*Problem description*. Take the data below and extract the lines from the one with "Enrolment & Cost (1386, 442)" to the one with "ABOUT US (410, 806)", inclusive, exactly as written.

- - - - - - -

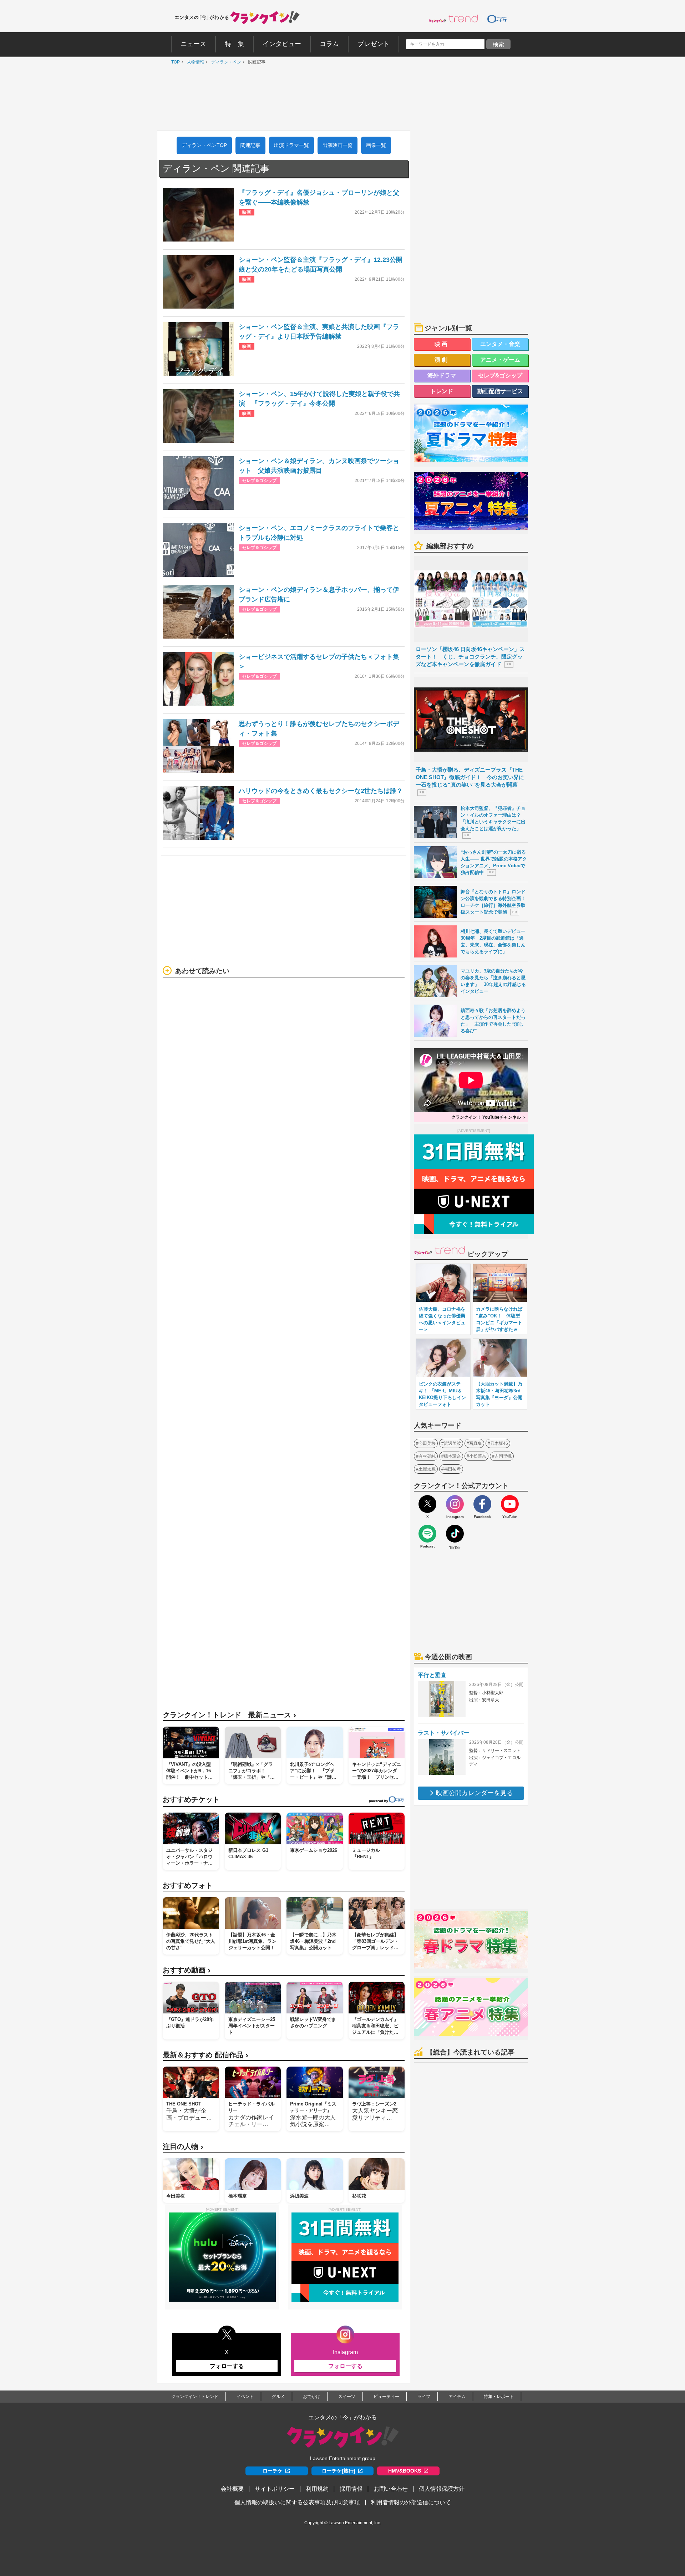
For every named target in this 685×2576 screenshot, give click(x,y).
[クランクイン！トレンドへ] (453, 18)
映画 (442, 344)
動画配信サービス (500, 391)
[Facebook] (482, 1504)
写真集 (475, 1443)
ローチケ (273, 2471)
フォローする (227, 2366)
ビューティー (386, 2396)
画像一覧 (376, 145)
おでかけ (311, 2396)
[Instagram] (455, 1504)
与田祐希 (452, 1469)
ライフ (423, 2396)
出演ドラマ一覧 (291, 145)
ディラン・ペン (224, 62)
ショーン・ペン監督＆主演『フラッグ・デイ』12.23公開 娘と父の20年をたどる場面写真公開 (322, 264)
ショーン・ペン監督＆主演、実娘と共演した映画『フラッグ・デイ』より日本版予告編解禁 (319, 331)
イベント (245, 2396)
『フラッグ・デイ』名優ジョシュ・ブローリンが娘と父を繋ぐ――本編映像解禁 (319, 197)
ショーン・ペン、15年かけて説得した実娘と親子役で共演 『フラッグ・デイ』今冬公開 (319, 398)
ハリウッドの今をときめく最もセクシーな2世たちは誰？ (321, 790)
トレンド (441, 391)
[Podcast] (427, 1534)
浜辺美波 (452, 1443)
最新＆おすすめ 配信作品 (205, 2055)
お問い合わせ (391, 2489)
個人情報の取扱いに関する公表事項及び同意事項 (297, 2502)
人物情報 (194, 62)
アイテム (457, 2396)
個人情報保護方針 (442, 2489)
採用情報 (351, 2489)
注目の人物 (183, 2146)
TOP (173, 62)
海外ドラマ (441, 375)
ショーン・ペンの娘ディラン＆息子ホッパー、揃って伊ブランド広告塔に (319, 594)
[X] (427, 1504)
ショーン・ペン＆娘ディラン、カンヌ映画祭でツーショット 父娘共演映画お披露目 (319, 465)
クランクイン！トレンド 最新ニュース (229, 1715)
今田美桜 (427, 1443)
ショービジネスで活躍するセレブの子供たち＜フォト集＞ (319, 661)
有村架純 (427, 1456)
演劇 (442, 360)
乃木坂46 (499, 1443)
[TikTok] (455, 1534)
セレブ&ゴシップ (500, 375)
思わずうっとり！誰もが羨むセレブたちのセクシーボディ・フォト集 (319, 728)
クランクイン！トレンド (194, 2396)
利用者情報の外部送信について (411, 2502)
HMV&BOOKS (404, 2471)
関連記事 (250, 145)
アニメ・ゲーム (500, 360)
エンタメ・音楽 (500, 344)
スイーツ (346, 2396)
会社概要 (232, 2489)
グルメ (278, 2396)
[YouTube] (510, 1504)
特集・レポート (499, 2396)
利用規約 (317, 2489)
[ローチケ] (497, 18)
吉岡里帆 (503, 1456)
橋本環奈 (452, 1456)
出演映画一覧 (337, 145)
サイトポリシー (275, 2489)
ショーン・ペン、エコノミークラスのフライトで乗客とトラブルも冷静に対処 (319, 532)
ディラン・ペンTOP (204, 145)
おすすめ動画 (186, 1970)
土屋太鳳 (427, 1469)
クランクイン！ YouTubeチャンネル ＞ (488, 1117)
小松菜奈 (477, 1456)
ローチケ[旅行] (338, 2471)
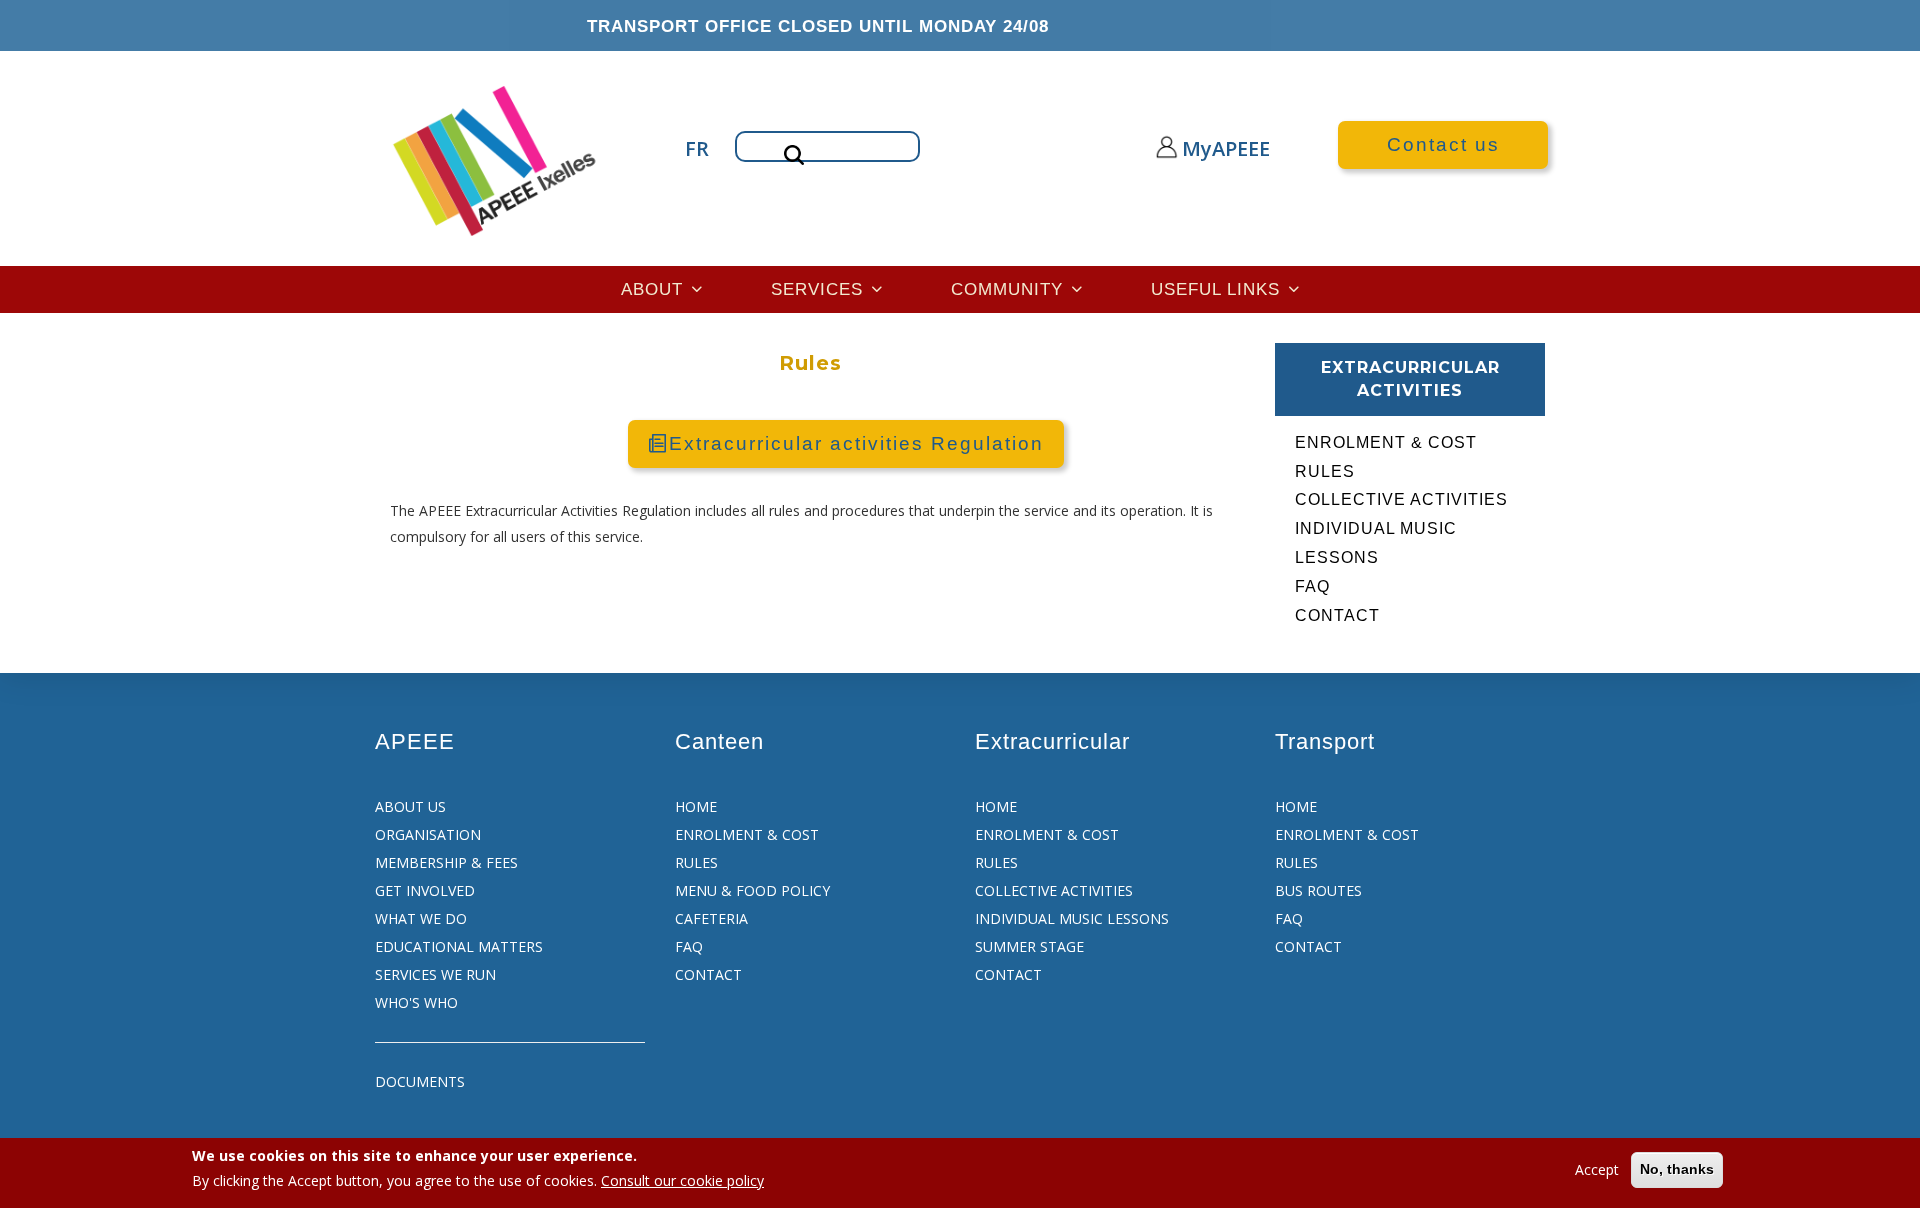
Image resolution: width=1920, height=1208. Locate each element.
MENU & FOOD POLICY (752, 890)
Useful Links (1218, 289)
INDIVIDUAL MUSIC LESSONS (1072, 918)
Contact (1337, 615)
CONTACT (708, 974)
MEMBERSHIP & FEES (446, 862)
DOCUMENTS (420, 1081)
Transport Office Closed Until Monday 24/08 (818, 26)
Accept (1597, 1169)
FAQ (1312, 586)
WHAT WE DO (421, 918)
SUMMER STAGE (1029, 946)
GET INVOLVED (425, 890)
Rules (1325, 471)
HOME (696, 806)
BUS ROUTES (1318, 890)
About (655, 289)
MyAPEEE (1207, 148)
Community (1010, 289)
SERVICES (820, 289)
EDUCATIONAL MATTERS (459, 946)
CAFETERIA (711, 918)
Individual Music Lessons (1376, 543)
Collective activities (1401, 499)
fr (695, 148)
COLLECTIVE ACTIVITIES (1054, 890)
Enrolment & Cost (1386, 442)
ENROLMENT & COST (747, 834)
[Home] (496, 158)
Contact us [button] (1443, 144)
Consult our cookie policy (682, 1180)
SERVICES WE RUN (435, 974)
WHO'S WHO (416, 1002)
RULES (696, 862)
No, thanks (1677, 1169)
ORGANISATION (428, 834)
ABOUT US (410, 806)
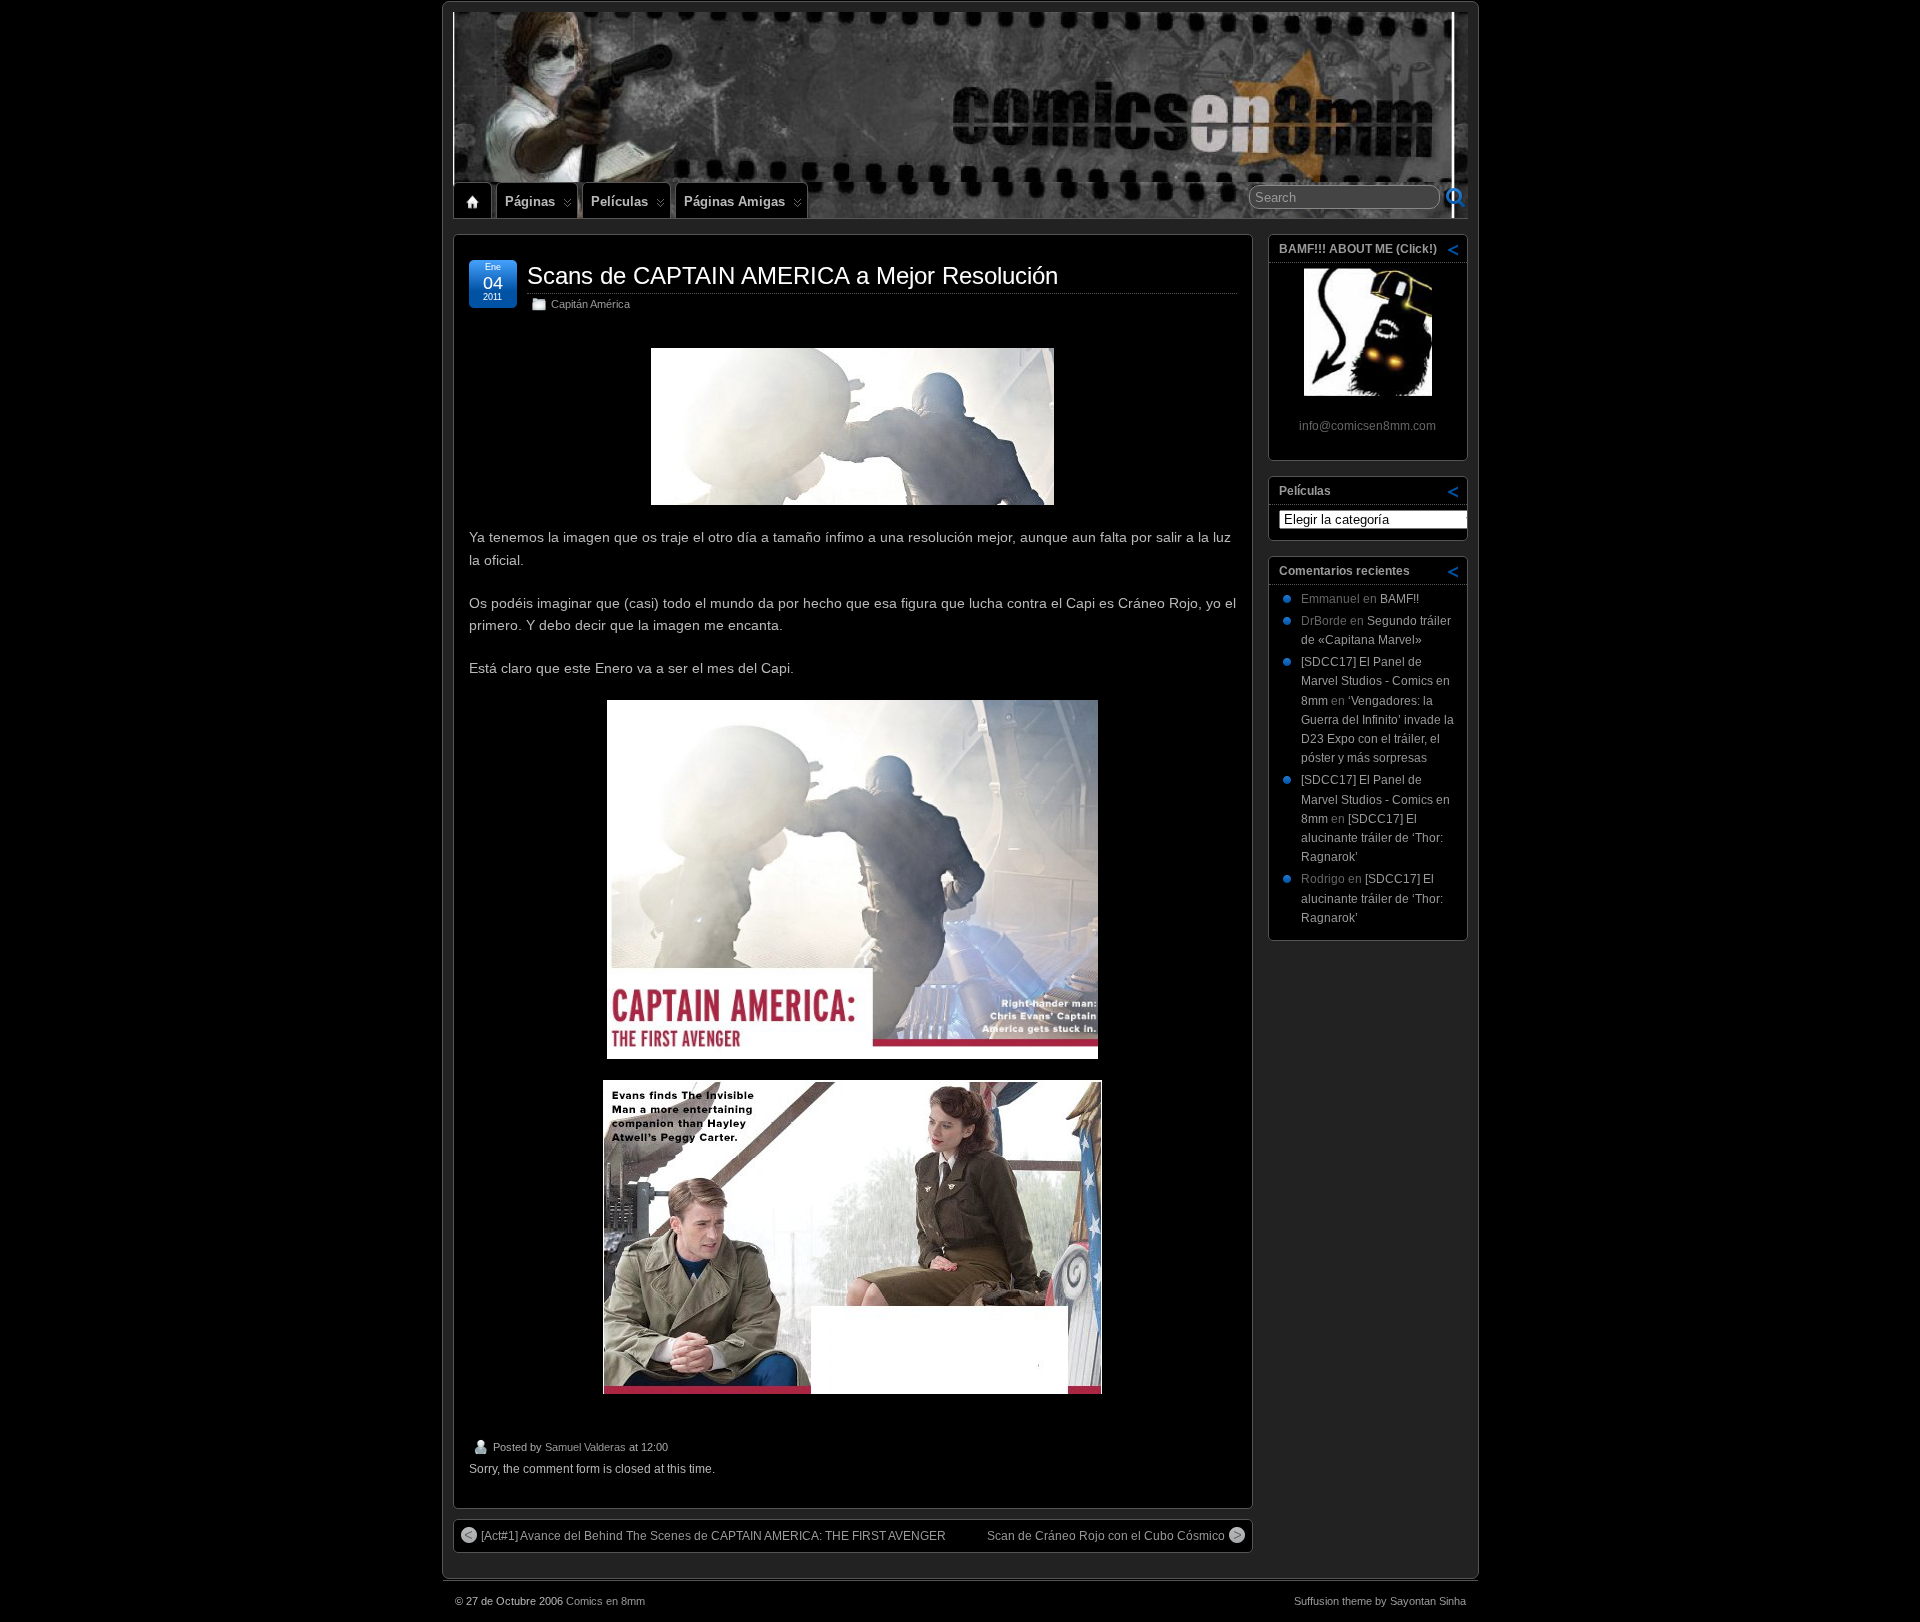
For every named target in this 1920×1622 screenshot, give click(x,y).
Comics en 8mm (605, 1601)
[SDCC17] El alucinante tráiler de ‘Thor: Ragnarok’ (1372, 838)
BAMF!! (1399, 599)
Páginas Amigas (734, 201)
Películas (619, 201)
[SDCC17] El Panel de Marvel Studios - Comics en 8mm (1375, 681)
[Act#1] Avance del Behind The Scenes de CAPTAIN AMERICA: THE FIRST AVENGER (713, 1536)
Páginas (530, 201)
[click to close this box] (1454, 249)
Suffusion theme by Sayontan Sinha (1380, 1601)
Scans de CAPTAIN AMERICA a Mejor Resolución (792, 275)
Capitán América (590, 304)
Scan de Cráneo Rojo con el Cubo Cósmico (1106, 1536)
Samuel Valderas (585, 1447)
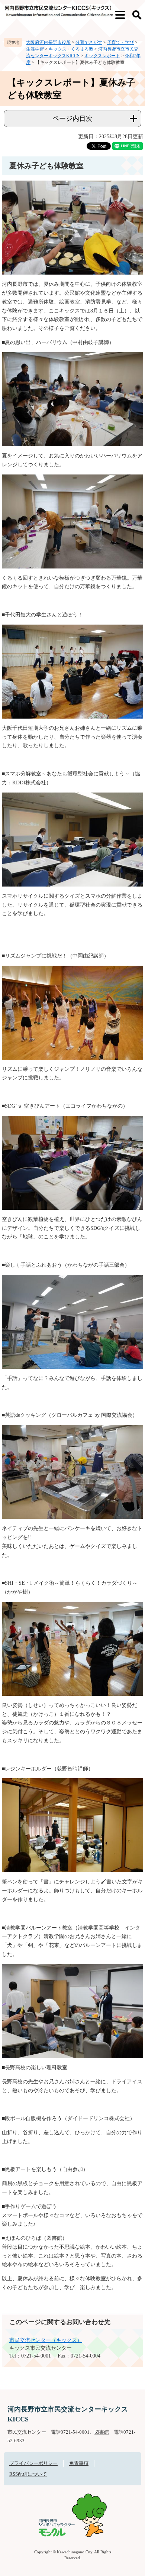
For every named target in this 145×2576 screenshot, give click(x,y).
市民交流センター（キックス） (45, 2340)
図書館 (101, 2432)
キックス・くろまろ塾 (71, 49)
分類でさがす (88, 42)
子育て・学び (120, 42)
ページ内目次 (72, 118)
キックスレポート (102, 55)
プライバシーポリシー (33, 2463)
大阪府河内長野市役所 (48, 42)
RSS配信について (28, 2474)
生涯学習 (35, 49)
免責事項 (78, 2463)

- - - - - - -

*Answer to this problem*.
Enrolment & Cost (1386, 442)
ENROLMENT & COST (747, 834)
[Home] (496, 158)
Contact us [button] (1443, 144)
Consult our cookie policy (682, 1180)
SERVICES WE RUN (435, 974)
WHO'S WHO (416, 1002)
RULES (696, 862)
No, thanks (1677, 1169)
ORGANISATION (428, 834)
ABOUT US (410, 806)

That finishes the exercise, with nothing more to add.